However, I usually use a batch download utility like Jdownloader to download a large set of images. It has a robust feature set, and allows pausing and resuming downloads.

However unlike previous code where adding a prefix to filename is very easy, using jdownloader means I need to use a different technique. Jdownloader has a great feature where embedding #filename=name at the end of url will set the filename to "name", or whatever we choose it to be.

I will use this ability to extract filename from the img urls using regex and add a prefix to a filename this way. Since urls cannot contain space character, any spaces in prefix or filename will be written as "%20" in url. Jdownloader can understand this representation and will substitute %20 with space when downloading the file.

In [24]:
# Function to generate the new URL
def generate_new_url(url):
    # Extract the part of the URL after the last '/'
    filename = url.split('/')[-1]

    # Replace spaces in the filename with '%20'
    prefix_nospace = prefix.replace(" ", "%20")

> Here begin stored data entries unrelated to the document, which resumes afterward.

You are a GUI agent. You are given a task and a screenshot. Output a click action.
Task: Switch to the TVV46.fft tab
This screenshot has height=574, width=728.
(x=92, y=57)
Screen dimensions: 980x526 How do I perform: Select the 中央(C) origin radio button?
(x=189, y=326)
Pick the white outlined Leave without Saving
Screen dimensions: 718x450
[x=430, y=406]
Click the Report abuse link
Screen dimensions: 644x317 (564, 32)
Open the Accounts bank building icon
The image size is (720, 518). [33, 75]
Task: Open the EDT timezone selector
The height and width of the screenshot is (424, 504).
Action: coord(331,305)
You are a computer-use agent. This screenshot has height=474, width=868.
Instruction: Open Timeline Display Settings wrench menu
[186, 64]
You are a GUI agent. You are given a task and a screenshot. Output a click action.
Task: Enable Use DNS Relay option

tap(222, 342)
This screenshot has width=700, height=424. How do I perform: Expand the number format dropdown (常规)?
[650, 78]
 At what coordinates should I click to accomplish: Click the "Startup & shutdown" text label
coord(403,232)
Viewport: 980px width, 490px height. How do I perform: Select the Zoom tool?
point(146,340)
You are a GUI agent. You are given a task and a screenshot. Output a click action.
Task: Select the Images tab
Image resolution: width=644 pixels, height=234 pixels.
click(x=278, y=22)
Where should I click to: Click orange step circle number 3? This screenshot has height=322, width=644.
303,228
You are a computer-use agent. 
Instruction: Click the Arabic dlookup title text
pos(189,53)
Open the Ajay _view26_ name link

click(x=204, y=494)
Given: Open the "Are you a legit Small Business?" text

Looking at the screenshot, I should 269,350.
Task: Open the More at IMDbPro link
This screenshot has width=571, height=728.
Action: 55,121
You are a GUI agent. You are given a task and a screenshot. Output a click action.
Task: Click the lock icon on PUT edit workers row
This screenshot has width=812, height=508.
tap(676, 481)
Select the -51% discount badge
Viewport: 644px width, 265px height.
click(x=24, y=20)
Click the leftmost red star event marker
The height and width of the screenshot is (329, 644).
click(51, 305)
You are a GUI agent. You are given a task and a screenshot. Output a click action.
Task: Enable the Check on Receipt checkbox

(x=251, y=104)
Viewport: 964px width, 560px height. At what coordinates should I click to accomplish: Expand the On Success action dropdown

    # Construct the new URL
    new_url = url + "#filename=" + prefix_nospace + filename

    return new_url

prefix = "Airbus A300 "

new_img_urls = [generate_new_url(url) for url in unique_img_urls]

# Print the new URLs
for new_url in new_img_urls:
    print(new_url)


https://upload.wikimedia.org/wikipedia/commons/f/f0/28.10.72_1er_Vol_d%27Airbus_%281972%29_-_53Fi2017.jpg#filename=Airbus%20A300%2028.10.72_1er_Vol_d%27Airbus_%281972%29_-_53Fi2017.jpg
https://upload.wikimedia.org/wikipedia/commons/4/49/28.10.72_1er_Vol_d%27Airbus_%281972%29_-_53Fi1993.jpg#filename=Airbus%20A300%2028.10.72_1er_Vol_d%27Airbus_%281972%29_-_53Fi1993.jpg
https://upload.wikimedia.org/wikipedia/commons/8/89/05.02.72_Airbus_roule_pour_la_1%C3%A8re_fois_%281972%29_-_53Fi1949.jpg#filename=Airbus%20A300%2005.02.72_Airbus_roule_pour_la_1%C3%A8re_fois_%281972%29_-_53Fi1949.jpg
https://upload.wikimedia.org/wikipedia/commons/f/f2/28.10.72_1er_Vol_d%27Airbus_%281972%29_-_53Fi2025.jpg#filename=Airbus%20A300%2028.10.72_1er_Vol_d%27Airbus_%281972%29_-_53Fi2025.jpg
https://upload.wikimedia.org/wikipedia/commons/b/b2/28.10.72_1er_Vol_d%27Airbus_%281972%29_-_53Fi1982.jpg#filename=Airbus%20A300%2028.10.72_1er_Vol_d%27Airbus_%281972%29_-_53Fi1982.jpg
https://upload.wikimedia.org/wikipedia/co

Now all that is left is to make all the images of same resolution and if needed apply transformation like roation, horizontal or vertical mirroring to a small percentage of images. Such transformation can help a image recognition model generalise better.

# Transform Image

In [None]:
def process_image(image_path, output_path, target_width, target_height, flip_type=None, rotate_degrees=None, flip_percent=0, rotate_percent=0):
    """
    Crop, resize, flip, and rotate image based on the given parameters.

    Parameters:
        image_path (str): Path to the input image.
        output_path (str): Path to save the processed image.
        target_width (int): Target width for the crop.
        target_height (int): Target height for the crop.
        flip_type (str): 'horizontal' or 'vertical' to flip the image (default None).
        rotate_degrees (bool): True to rotate (if flip is None), False to not rotate (default None).
        flip_percent (int): The probability (in %) of flipping the image.
        rotate_percent (int): The probability (in %) of rotating the image.
    """
    with Image.open(image_path) as img:
        img_width, img_height = img.size

        # Crop the image to the target resolution (centered crop)
        left = (img_width - target_width) / 2
        top = (img_height - target_height) / 2
        right = (img_width + target_width) / 2
        bottom = (img_height + target_height) / 2

        img = img.crop((left, top, right, bottom))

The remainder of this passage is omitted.